Market share data are highly elusive, and represent art as much as science. Shares are generally calculated by determining the sales level of a retailer, and determining what percentage of a relevant universe those sales represent. In this instance, the universe is $775 billion, the sum the U.S. Census Bureau of the Department of Commerce, and other sources, have determined represents aggregate grocery sales.

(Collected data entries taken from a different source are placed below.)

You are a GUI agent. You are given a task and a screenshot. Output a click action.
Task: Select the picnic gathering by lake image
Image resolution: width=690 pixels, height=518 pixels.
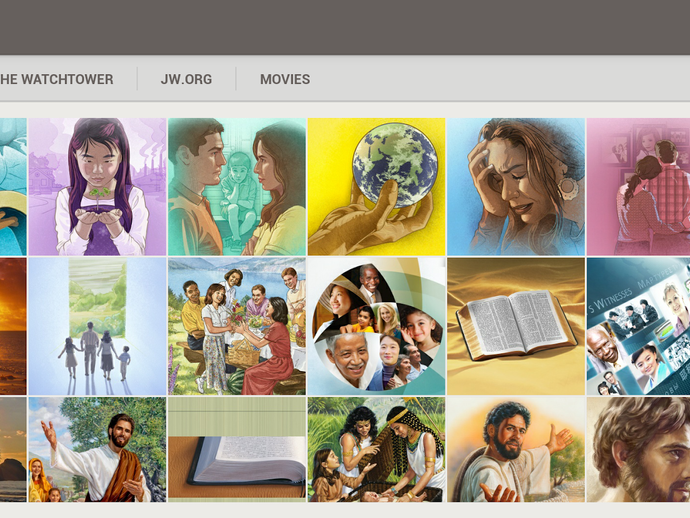(237, 326)
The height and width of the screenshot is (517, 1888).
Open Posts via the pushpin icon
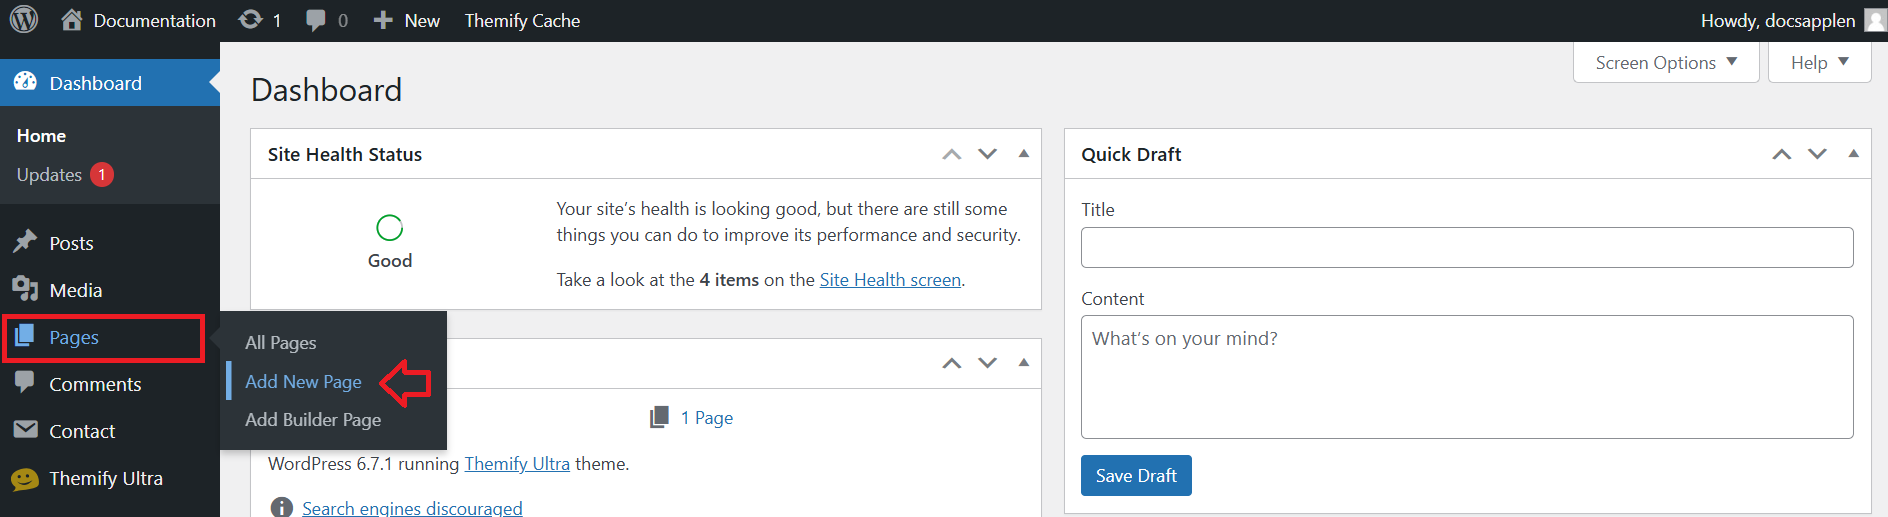tap(25, 243)
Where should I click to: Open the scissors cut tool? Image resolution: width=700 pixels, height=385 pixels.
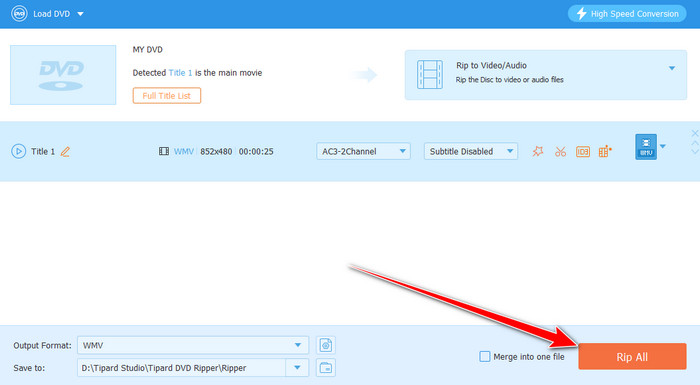click(x=560, y=152)
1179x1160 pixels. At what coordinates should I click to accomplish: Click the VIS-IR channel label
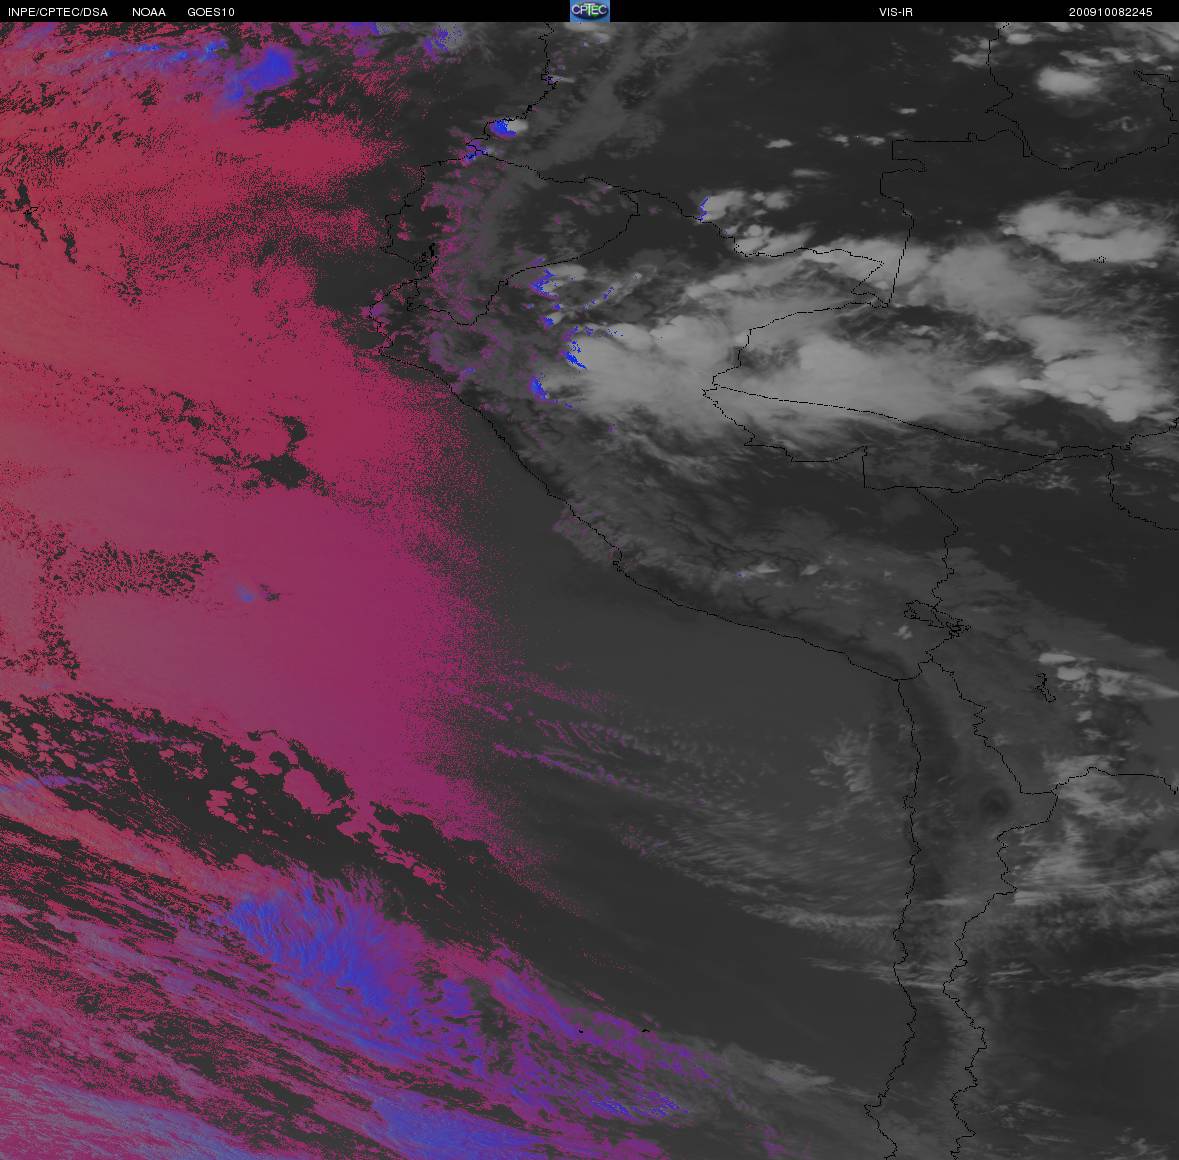pos(894,12)
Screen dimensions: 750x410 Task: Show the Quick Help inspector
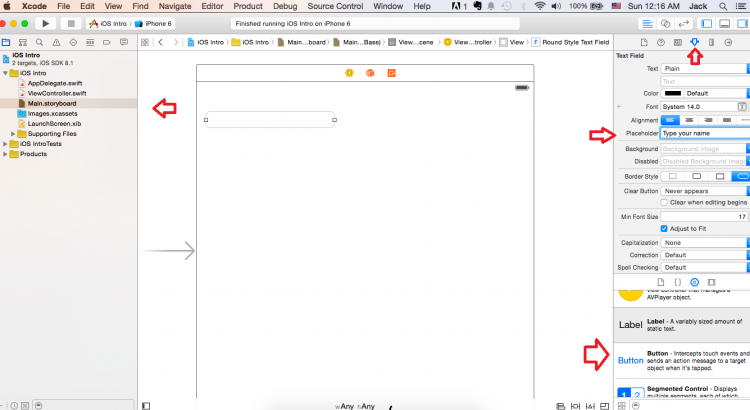[x=659, y=42]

in addition, this year SN has added footnotes to several of the market share calculations to offer a rough estimate of what food-only market shares would be. That's because several companies do a large portion of sales in non-grocery merchandise, including Wal-Mart Supercenters, Costco, Sam's Clubs, Meijer and BJ's Wholesale Clubs. Even Kroger Co., with its Fred Meyer supercenters and fine jewelry stores, does a larger portion of sales in general merchandise than most other supermarket operators, and a portion of Albertsons' sales comes from its freestanding drug stores. Many supermarkets offer fuel, too. Lengthier footnotes in the top 75 list, starting on Page 6, offer a fuller explantation of nonfood factors. So these data should be used with caution.
Of the 20 companies on the list, 19 appeared last year, with Fleming dropping off and Giant Eagle joining the list. Seven companies showed increases from last year (Wal-Mart Supercenters, Costco, Ahold USA, C&S Wholesale Grocers, H.E. Butt Grocery Co., 7-Eleven and BJ's Wholesale Clubs), three remained even (Publix Super Markets, Wakefern and Shaw's Supermarkets), and the remaining nine saw their market shares drop. The list excludes Super Target because its sales are included in the total for its wholesaler, Supervalu. However, the market share for Super Target on its own would be 0.8%.